Sur les bancs occupés par les sénateurs Les Républicains (LR) au Sénat, les critiques contre le groupe de la famille Bolloré sont rares. Lors d’une séance de questions au gouvernement, le 12 juillet, Bernard Fournier, sénateur LR de la Loire avait dénoncé les propos de l’ancien ministre de l’Education nationale Pap Ndiaye qui qualifiait la ligne éditoriale de Cnews et Europe 1 d’extrême droite.

Concernant la nomination de Geoffroy Lejeune au JDD, Jérôme Bascher, sénateur LR de l’Oise n’en pense « rien du tout ». « Je ne vais pas me mêler de qui on choisit comme journaliste ni dans les groupes privés, ni dans les groupes publics. On ne choisit pas ses contre-pouvoirs et les politiques devraient se taire là-dessus », estime le secrétaire de la commission des finances.

« Une entreprise de presse n’est pas une entreprise de brosse à dents »

A gauche pourtant, Pierre Ouzoulias affirme qu’un journal « n’est pas une entreprise comme les autres ». David Assouline, lui, rappelle que ce n’est pas « une entreprise de brosse à dents ! L’article 34 de la constitution dit que la loi doit garantir l’indépendance des médias. Donc il faut passer aux actes. Si le gouvernement le voulait, ma proposition de loi pourrait être reprise en décret dans les prochains jours ! »

Si Jérôme Bascher reconnaît en effet qu’une entreprise de presse « n’est pas une entreprise comme les autres », il ne veut pas s’impliquer pour autant sur les décisions prises par ceux qui les possèdent. « On ne manque pas de liberté de la presse en France », souffle-t-il. Au contraire, pour David Assouline, qui a aussi été secrétaire de la commission d’enquête sur la concentration des médias, la nomination de Geoffroy Lejeune est une atteinte à l’indépendance des médias. « La liberté de la presse ce n’est pas un supplément d’âme, c’est l’âme même de notre démocratie. »

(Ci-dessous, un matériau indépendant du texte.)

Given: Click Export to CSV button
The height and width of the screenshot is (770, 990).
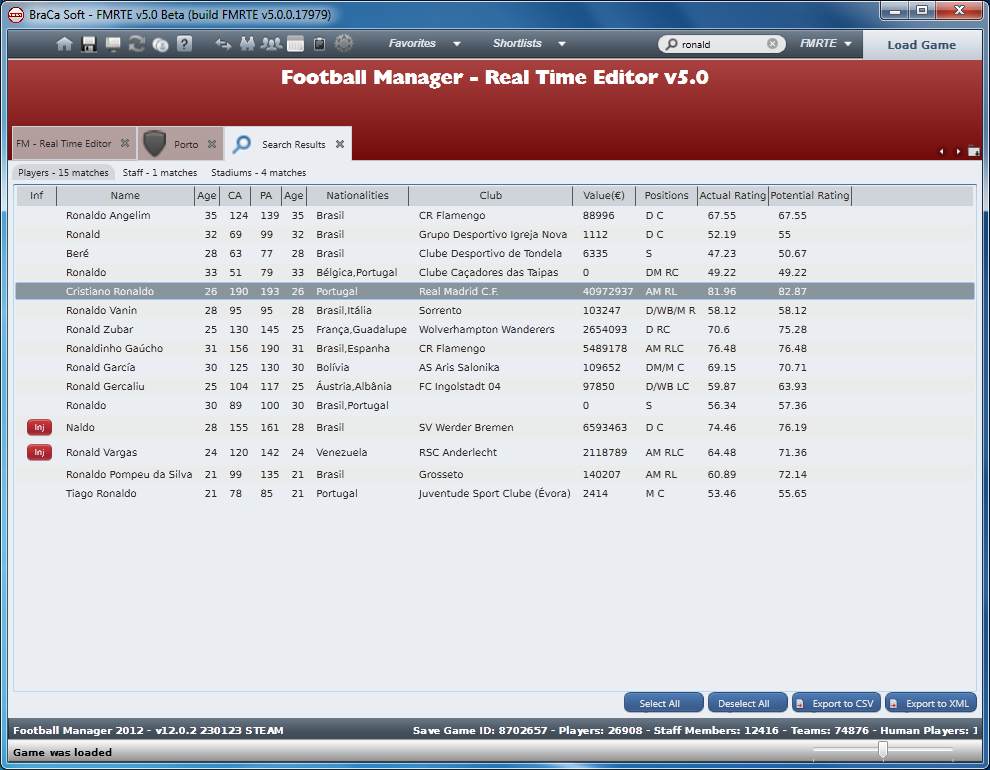Looking at the screenshot, I should [837, 703].
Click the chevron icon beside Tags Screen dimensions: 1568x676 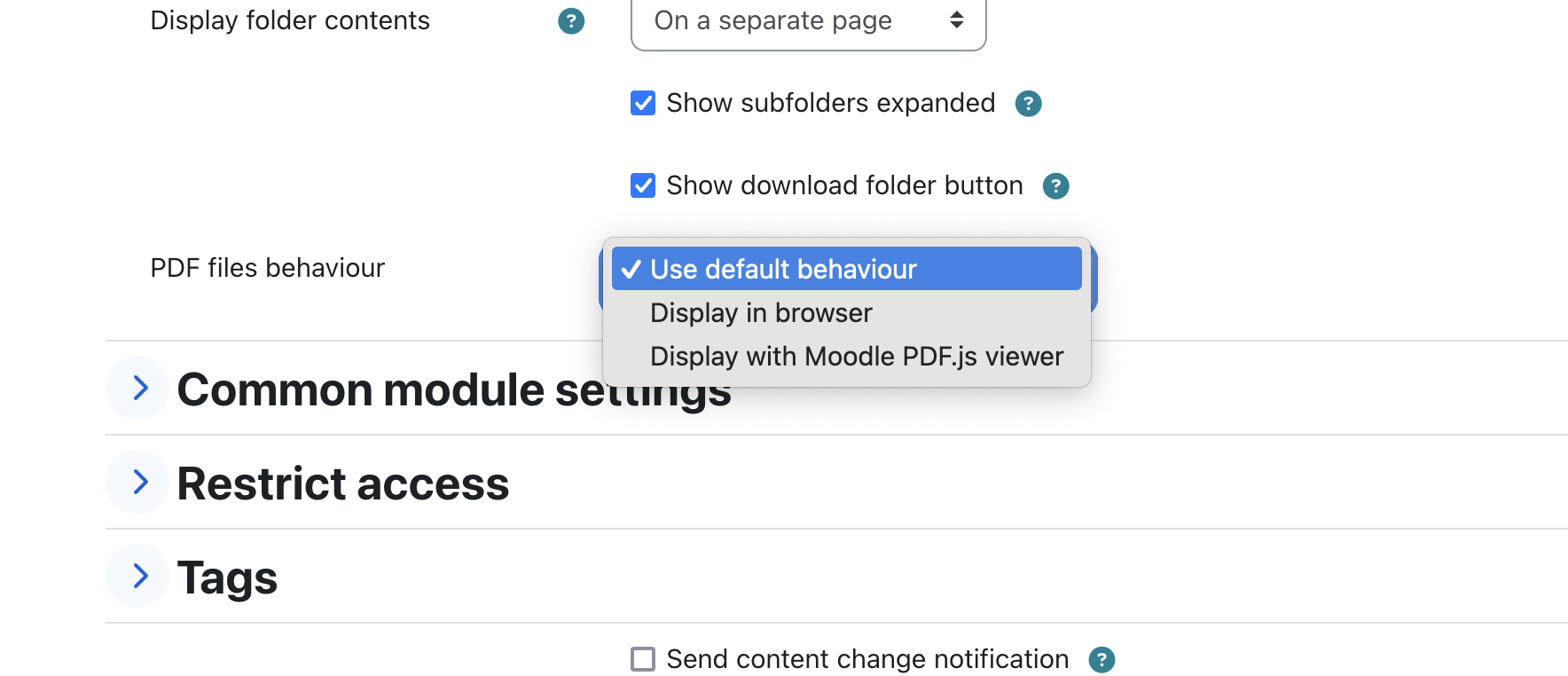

Que ce soit à gauche et au centre, les sénateurs ne sont pas surpris de la ligne défendue par Les Républicains. « Ils sont dans une forme de déni. Très souvent dans l’hémicycle, ils dénoncent les exactions de la soi-disant extrême gauche, mais par rapport à l’extrême droite, ils sont dans un déni total. On l’a vu lors de la commission d’enquête de David Assouline qu’il ne faut pas toucher à Bolloré car c’est un grand patron de presse », explique Pierre Ouzoulias. Même constat dressé par Thomas Dossus qui déplore que « la commission d’enquête du Sénat n’a pas abouti à grand-chose en termes de propositions. C’est pourtant un vrai enjeu démocratique surtout quand elle se confond avec une bataille idéologique d’un courant extrême droite. »

« Plus jamais ça après nous »

Même s’ils regrettent « ne pas avoir gagné », les journalistes du JDD trouvent quelques points de satisfaction. « C’est une petite victoire de voir les réactions des parlementaires et du gouvernement. Les propositions de lois transpartisanes, les états généraux de l’information n’auraient pas été dans le débat sans notre situation », positive la journaliste du JDD contactée par Public Sénat. « On savait que les lois ne s’appliqueraient pas pour nous, mais l’idée c’était de dire plus jamais ça après nous, même si d’autres rédactions comme ITélé et Europe 1 avaient déjà dit plus jamais ça », lâche-t-elle un peu amer.